**WORK TASK A:** For the AfCFTA passage below, decide whether each statement agrees with it: (i) Mathuki made the announcement in a recent tweet; (ii) more than half of the continent's 55 countries have submitted their tariff offers and rules of origin; (iii) Nigeria has already lodged its tariff concessions. Answer yes or no for each and quote the deciding words.
**WORK TASK B:** Copy the part of the AfCFTA passage below that begins at the words "This comes in" and stops after the words "rules of origin.".

East Africa Business Council (EABC) is asking stakeholders to fast track the formation of the African Business Council to provide a continental platform for aggregating and articulating the views of the private sector in the policy formulation processes, as the date of a fully functional African Continental Free Trade Area (AfCFTA) takes shape.
This was announced by the EABC Chief Executive Dr Peter Mathuki in a recent tweet.
“It is crucial that we approach AfCFTA through the existing Regional Economic Communities (RECs), which serve as AfCFTA’s building blocks, while capitalizing on ongoing integration initiatives such as Tripartite Free Trade Area (TFTA),” Mathuki added.
TFTA is a proposed African free trade agreement between the Common Market for Eastern and Southern Africa (COMESA), Southern African Development Community (SADC) and East African Community (EAC).
This comes in the wake of concerns being made on the slow progress in actualizing operations of the continental body. It is only 18 out of the continent’s 55 countries that have submitted their tariff offers and rules of origin.
A number of countries missed the October 30 deadline to submit their tariff concessions, and have until December 5 to do so, according to officials in charge.
The Democratic Republic of Congo, Egypt, Madagascar, Malawi, Mauritius, Seychelles and Sao Tome and Principe have submitted their tariff concessions as they are not part of any Customs Unions or single customs territory. Although Nigeria ratified its membership of AfCFTA about a week ago, it still has to lodge its tariff concessions and rules of origin before the December 5 deadline.

**LISTED ENTRIES:**
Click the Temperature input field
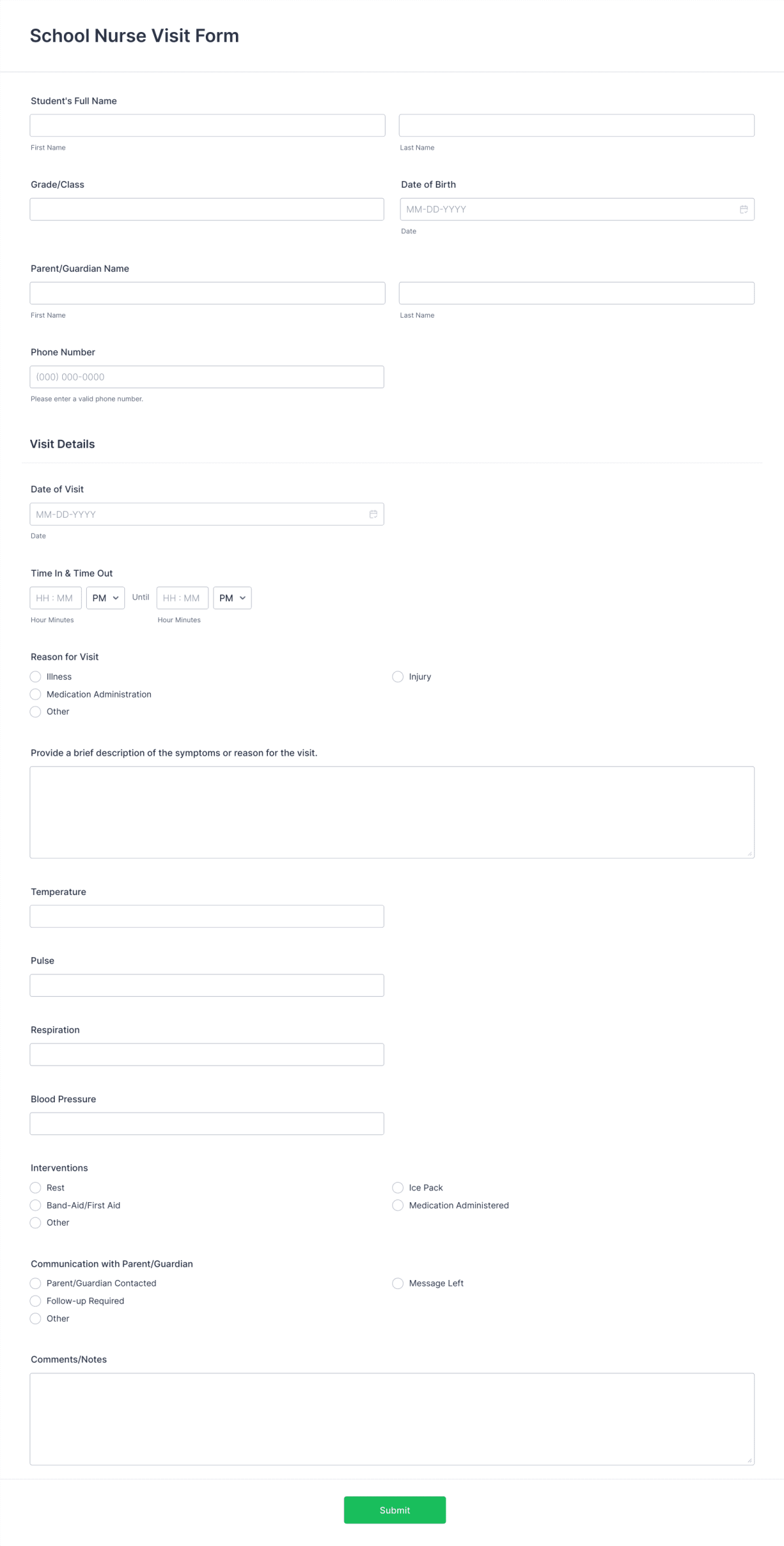Image resolution: width=784 pixels, height=1546 pixels. click(x=206, y=916)
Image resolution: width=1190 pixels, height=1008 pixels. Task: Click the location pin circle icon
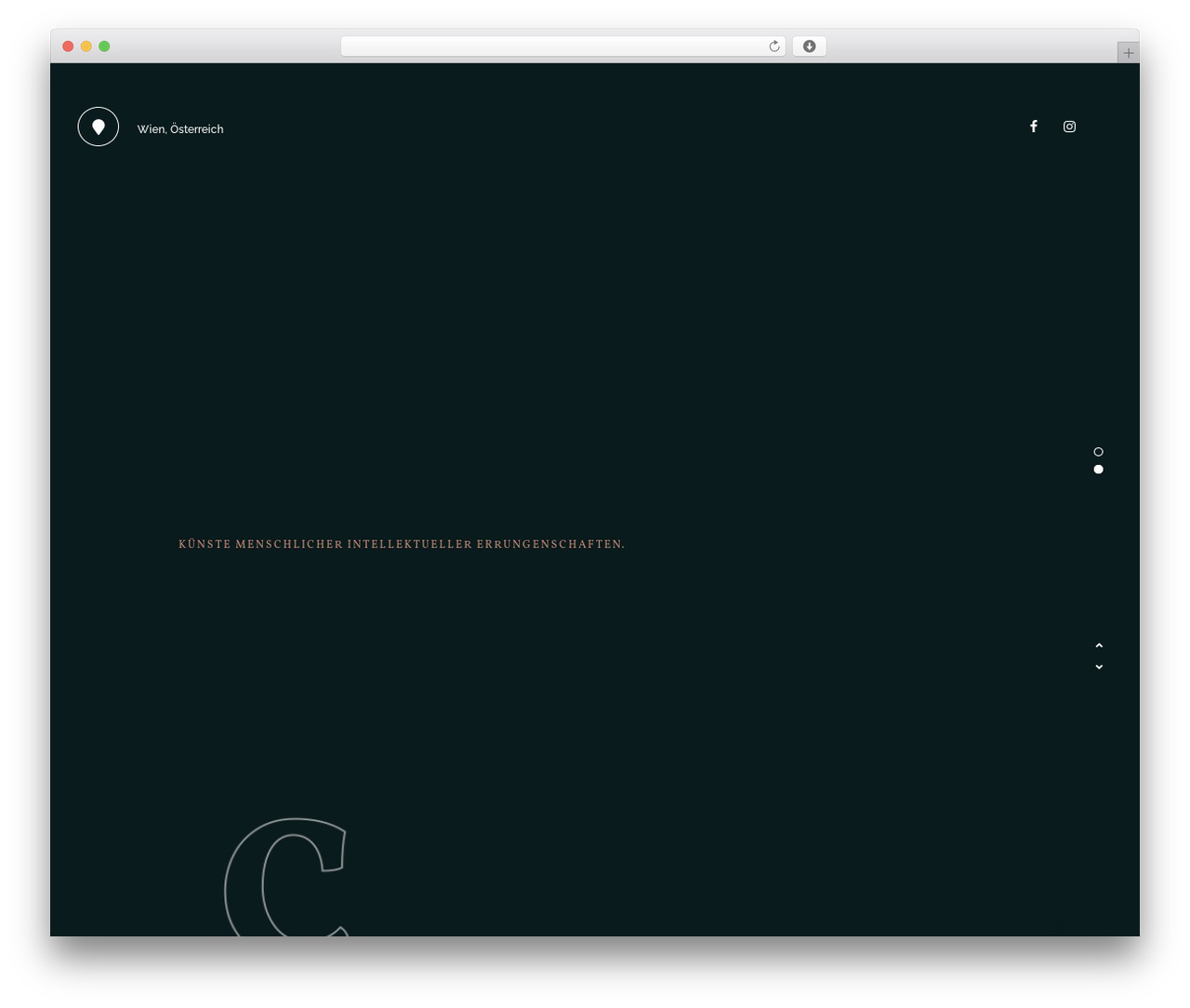pyautogui.click(x=99, y=126)
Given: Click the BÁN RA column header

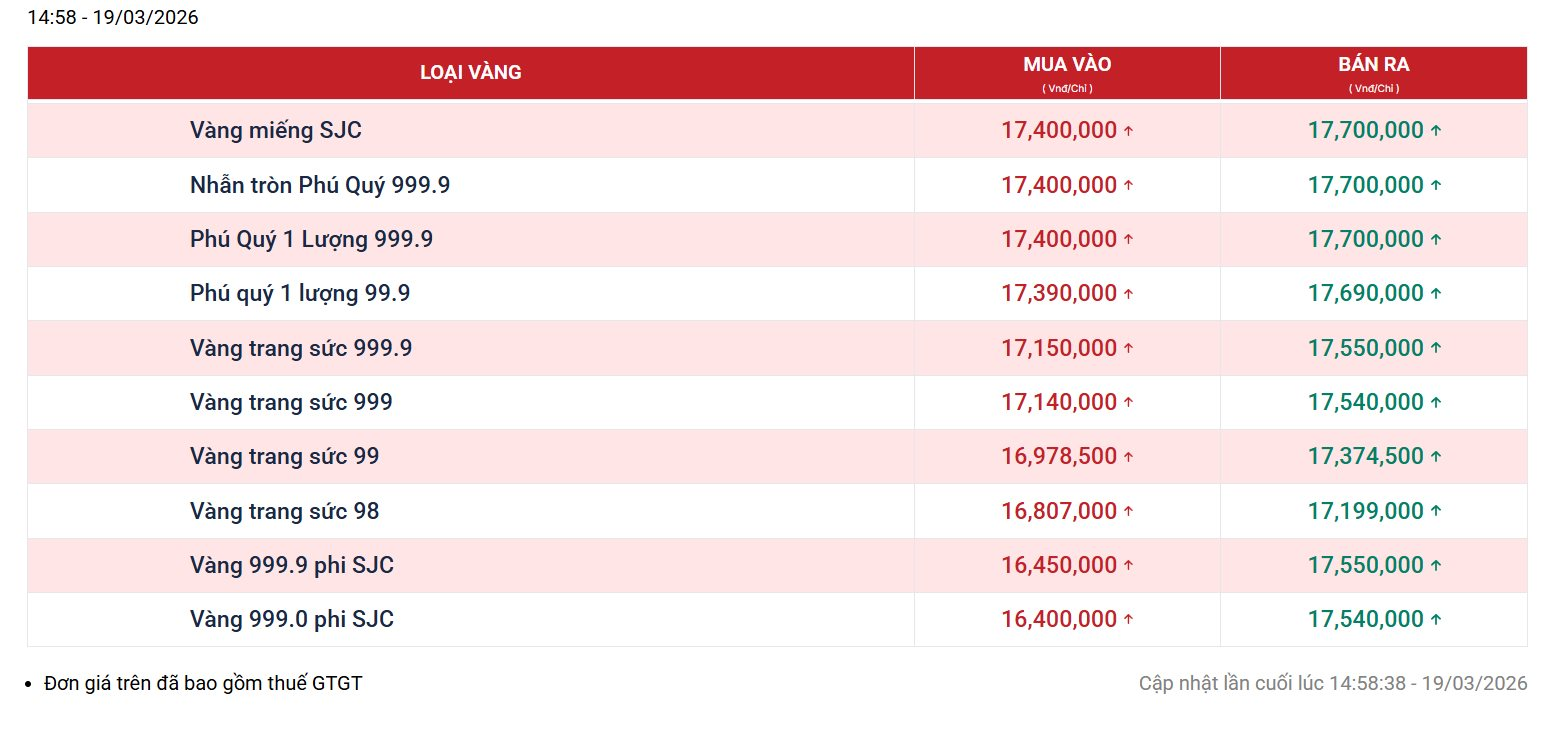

**TASK RESPONSE A:**
(i) Yes: "This was announced by the EABC Chief Executive Dr Peter Mathuki in a recent tweet."
(ii) No: "It is only 18 out of the continent’s 55 countries that have submitted their tariff offers and rules of origin."
(iii) No: "it still has to lodge its tariff concessions and rules of origin before the December 5 deadline."

**TASK RESPONSE B:**
This comes in the wake of concerns being made on the slow progress in actualizing operations of the continental body. It is only 18 out of the continent’s 55 countries that have submitted their tariff offers and rules of origin.